BRIEF
A word-for-word copy of the entries is needed, and it should contain no images.

Collected data entries:
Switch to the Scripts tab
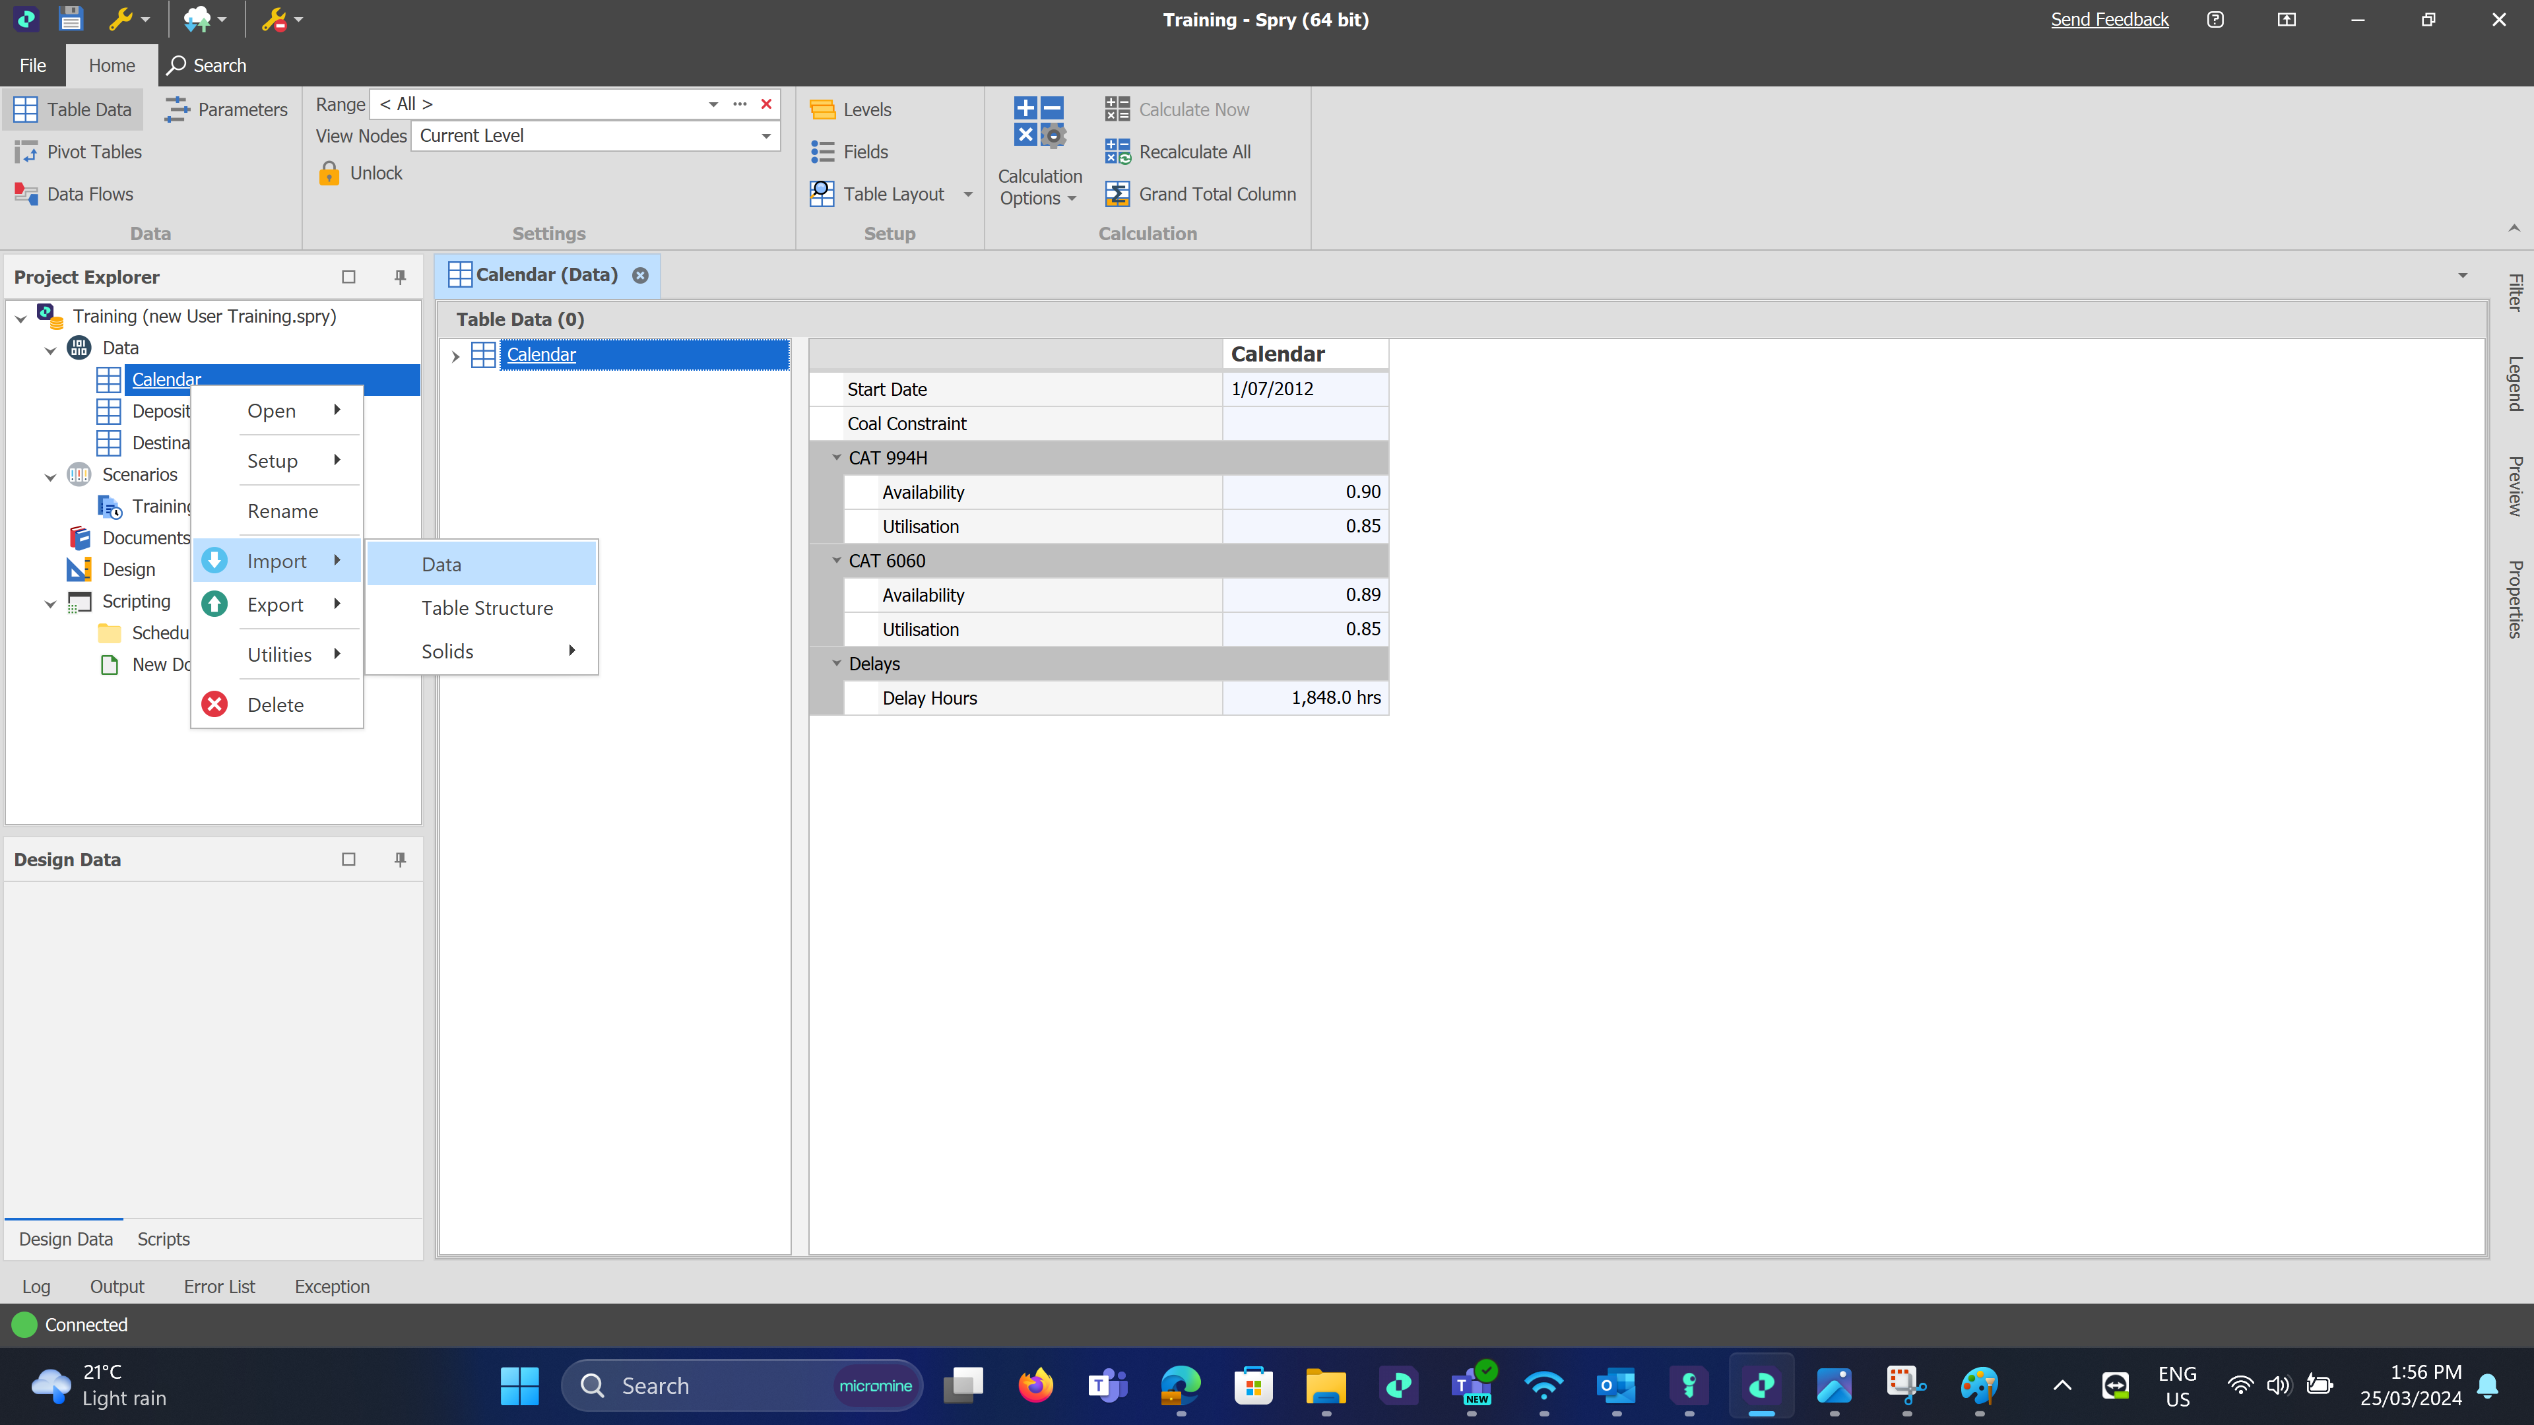Viewport: 2534px width, 1425px height. (163, 1239)
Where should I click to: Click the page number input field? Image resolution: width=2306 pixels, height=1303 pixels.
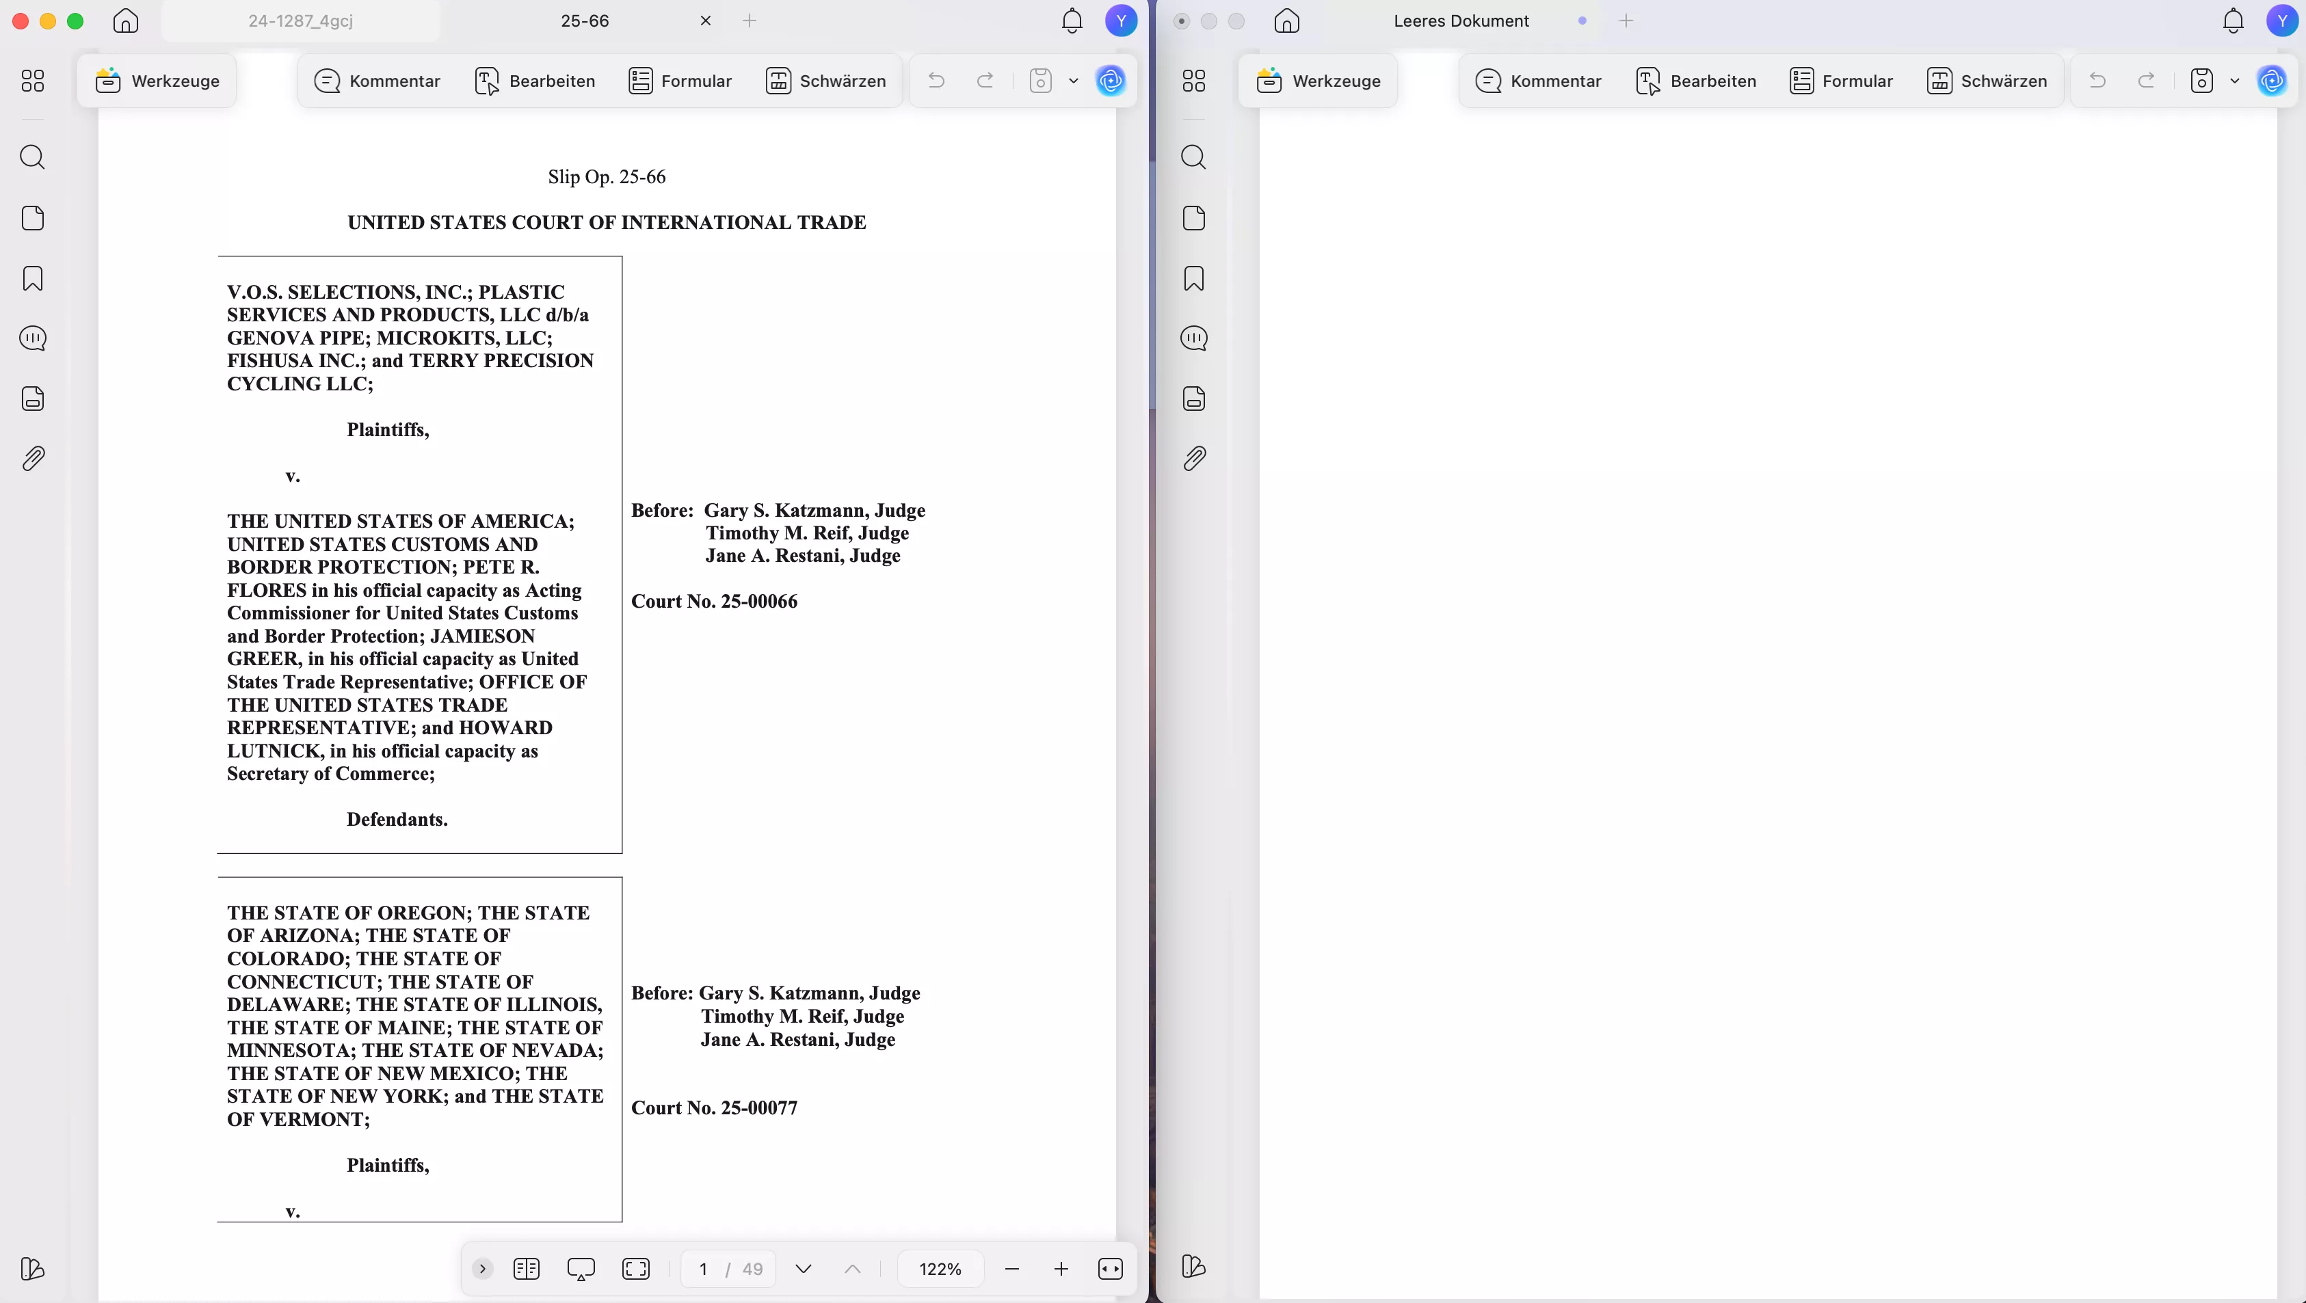click(x=704, y=1268)
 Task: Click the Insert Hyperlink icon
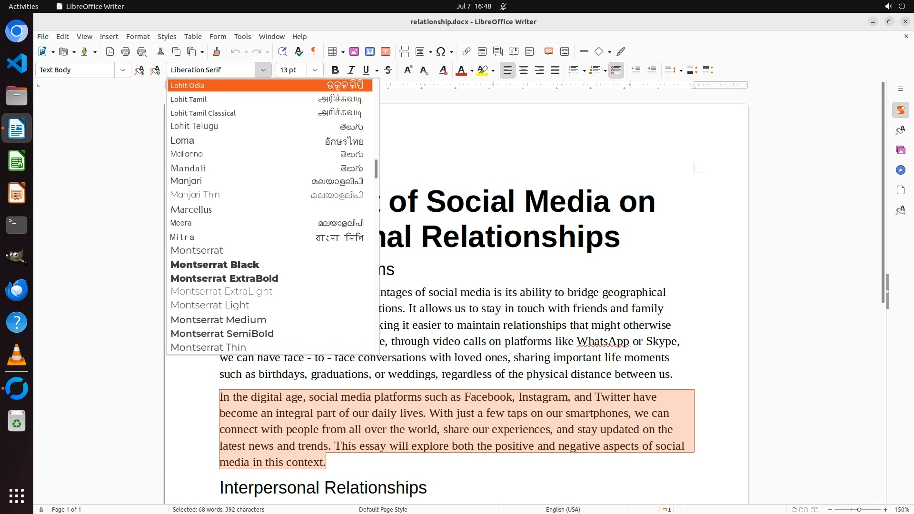pyautogui.click(x=466, y=51)
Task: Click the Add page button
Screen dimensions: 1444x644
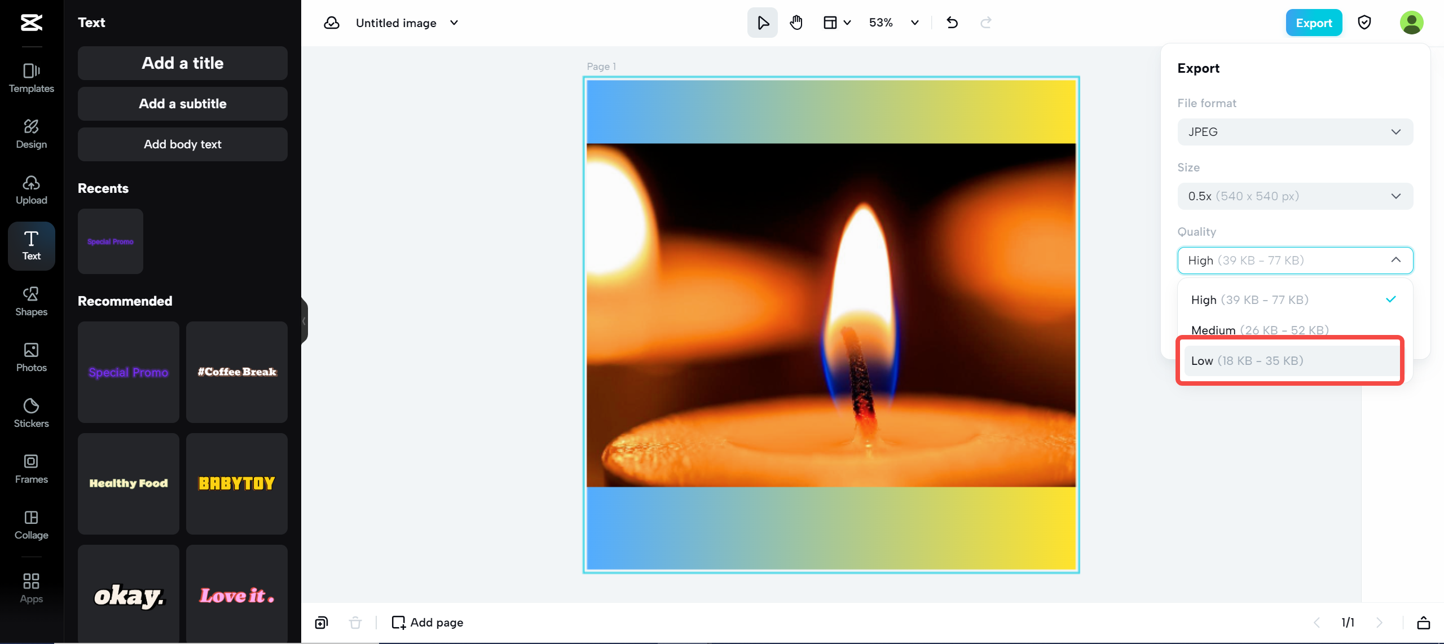Action: pyautogui.click(x=428, y=623)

RESULT OF THE TASK
Switch to the Scripts tab
Viewport: 2534px width, 1425px height. (163, 1239)
Where should I click to: Click the page number input field? Image resolution: width=2306 pixels, height=1303 pixels.
click(x=704, y=1268)
 Task: Click the Insert Hyperlink icon
pyautogui.click(x=466, y=51)
Task: Click the Add page button
Screen dimensions: 1444x644
Action: pyautogui.click(x=428, y=623)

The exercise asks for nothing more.